Hauptsanktion: Geldstrafe
Anzahl Tagessätze: 30
Vollzug: bedingt
Während eines Streits verfolgte die Ehefrau den Beschuldigten durch die Wohnung, worauf er sich ins Badezimmer flüchtete; als er die Tür kräftig zuzog, hatte sie ihren Fuss im Türspalt, wodurch sie sich die vierte Zehe brach und weitere Hämatome an Bein und Arm erlitt.

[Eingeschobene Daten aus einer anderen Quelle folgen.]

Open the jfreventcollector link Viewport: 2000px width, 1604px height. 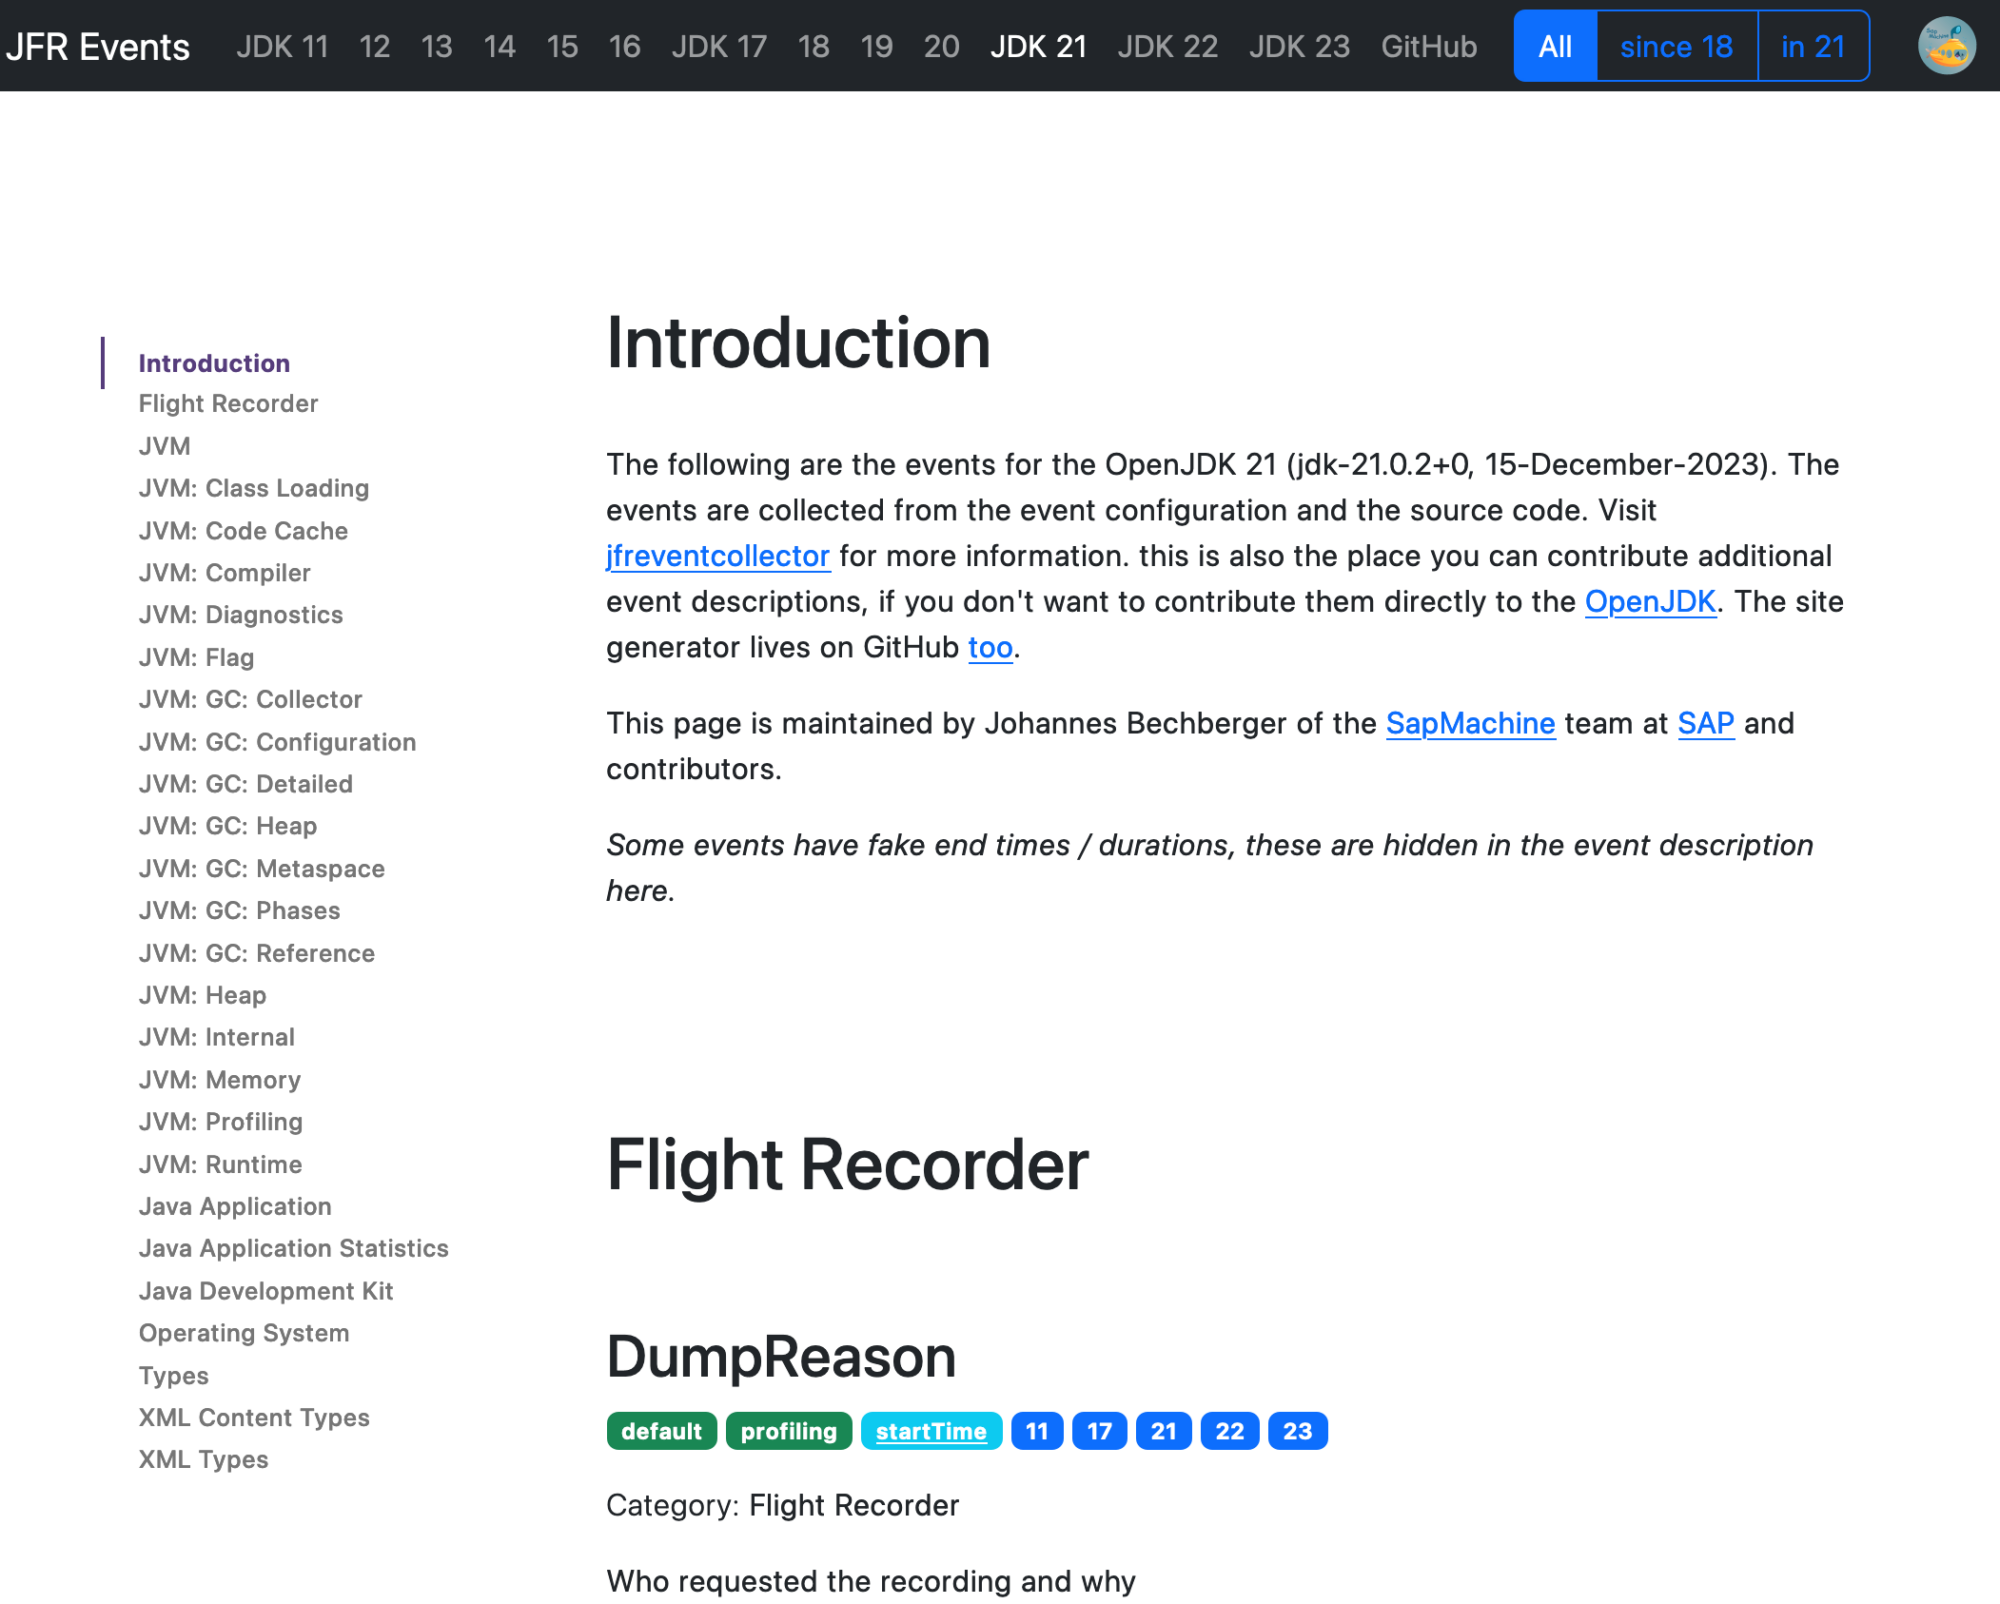pos(718,556)
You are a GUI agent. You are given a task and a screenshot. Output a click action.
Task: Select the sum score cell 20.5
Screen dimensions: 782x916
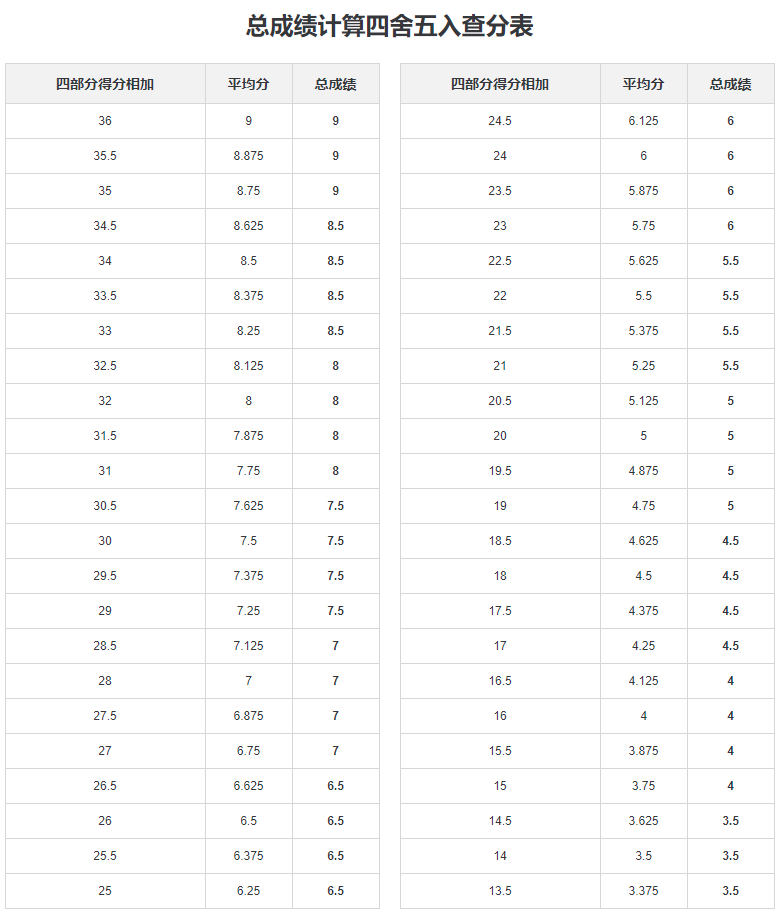point(500,401)
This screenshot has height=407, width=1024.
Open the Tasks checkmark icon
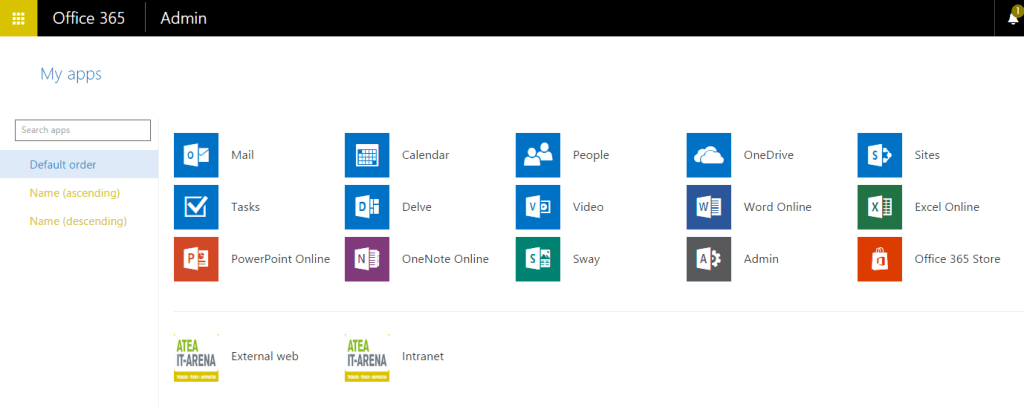[x=196, y=207]
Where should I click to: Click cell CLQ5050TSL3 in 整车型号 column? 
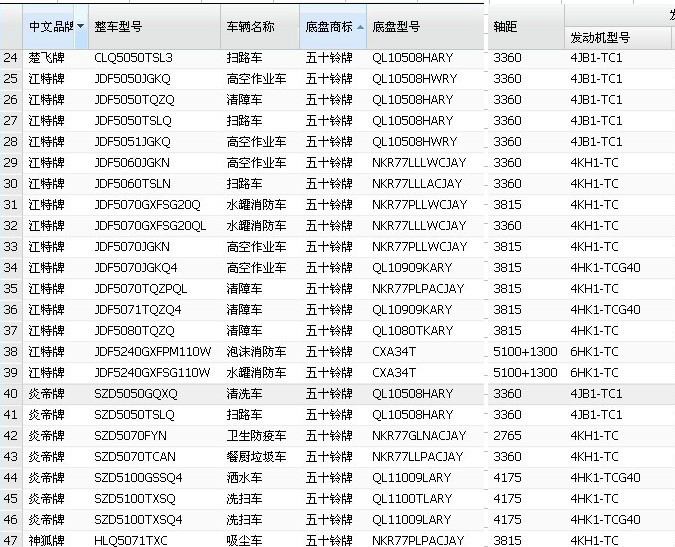133,58
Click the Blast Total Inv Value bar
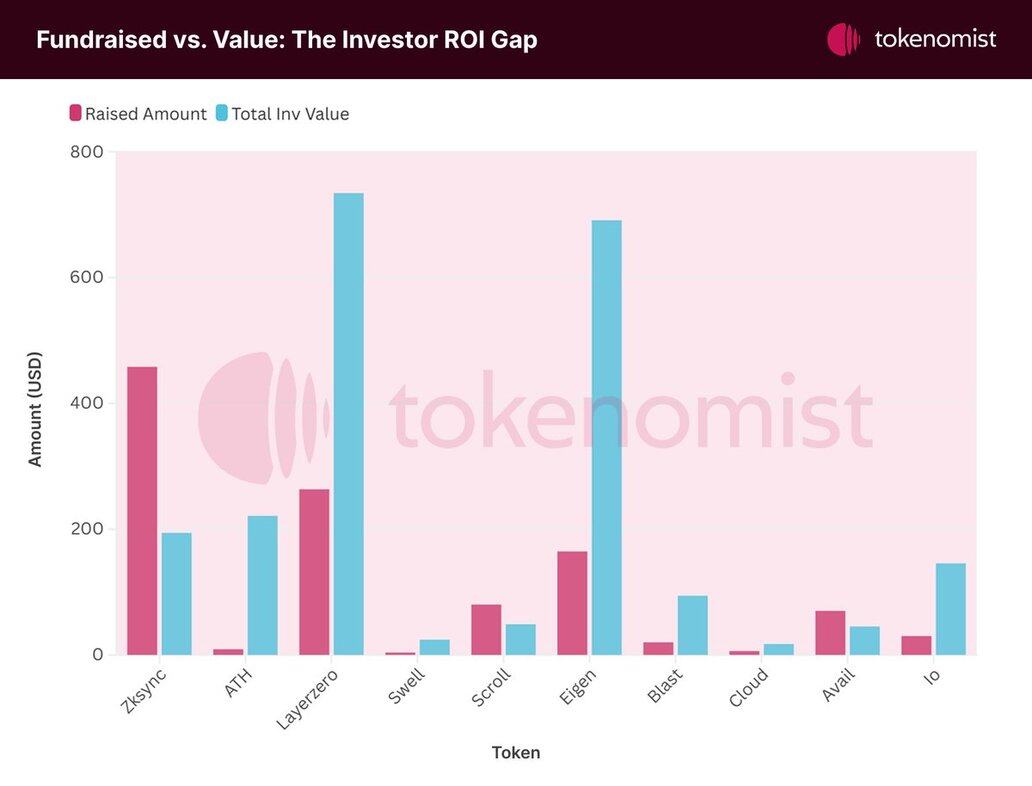The image size is (1032, 786). (x=692, y=625)
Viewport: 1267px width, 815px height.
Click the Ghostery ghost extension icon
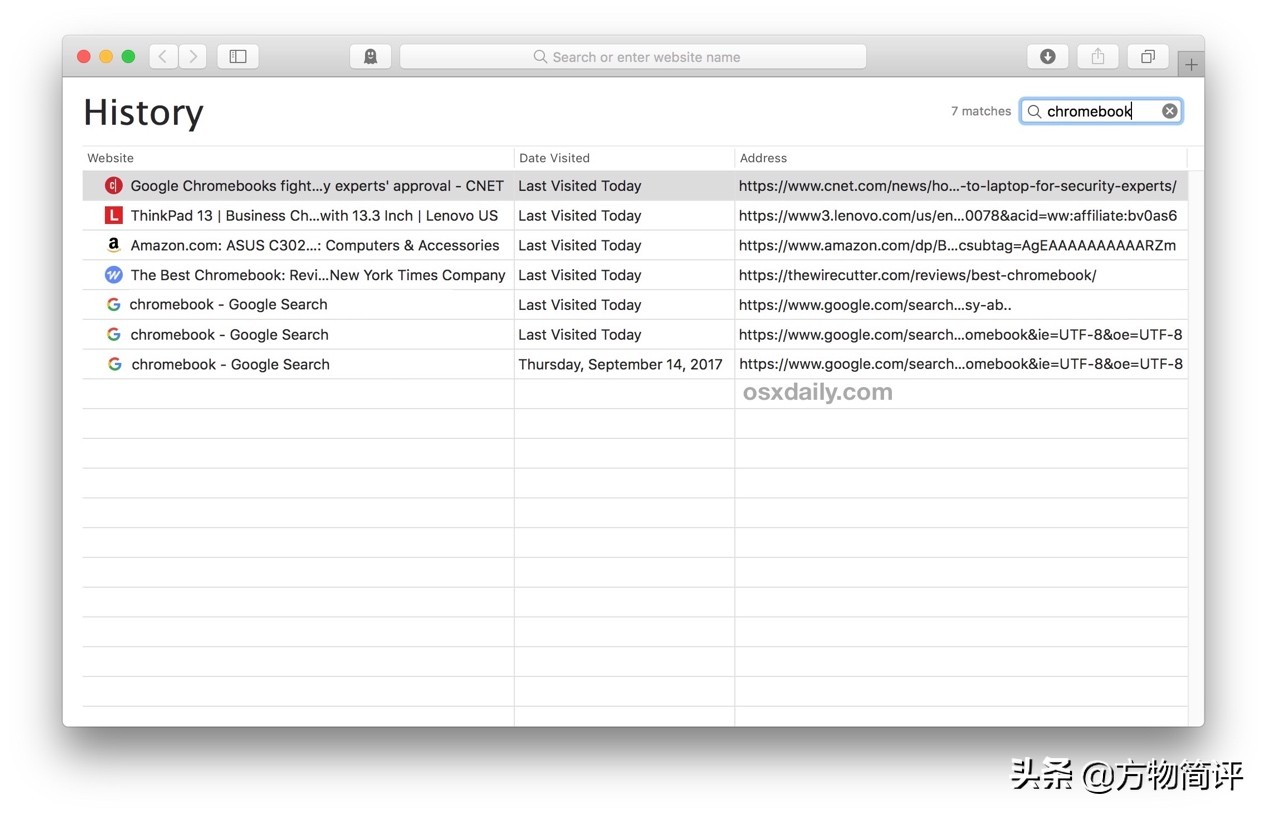coord(370,57)
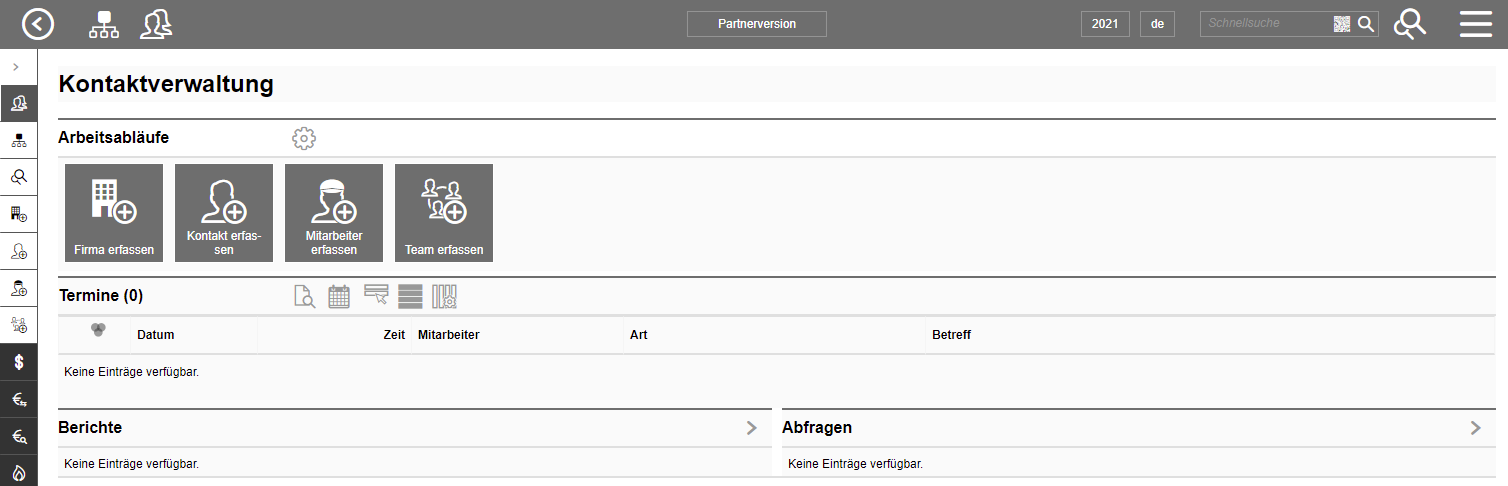Screen dimensions: 1508x486
Task: Click the Firma erfassen tile
Action: [114, 213]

Der Beschuldigte wurde erstinstanzlich wegen einfacher Körperverletzung zum Nachteil seiner Ehefrau schuldig gesprochen; von einem weiteren Tätlichkeitsvorwurf (betreffend ältere Vorfälle) wurde er freigesprochen, ein Verfahren wegen eines noch älteren Vorfalls eingestellt. Am 10. April 2020 kam es im gemeinsamen Haushalt zu einem Streit, bei dem der Beschuldigte vor seiner Ehefrau ins Badezimmer flüchtete; als er die Tür energisch zuzog, befand sich ihr Fuss im Türspalt, wodurch sie sich die vierte Zehe brach und weitere Hämatome und Schwellungen erlitt. Das erstinstanzliche Gericht wertete dies angesichts der Verletzungsschwere als einfache Körperverletzung (nicht bloss Tätlichkeit) und bejahte Eventualvorsatz, da der Beschuldigte wusste, dass ihn seine Ehefrau unmittelbar verfolgte, als er die Tür zuzog. Es sprach eine bedingte Geldstrafe von 30 Tagessätzen à CHF 30.- aus. Das Kantonsgericht (Cour d'appel pénal) wies die Berufung, mit der der Beschuldigte volle Absicht/Fahrlässigkeit bestritt und vollständigen Freispruch verlangte, vollumfänglich ab und bestätigte sowohl den Schuldspruch (inkl. Eventualvorsatz) als auch das Strafmass.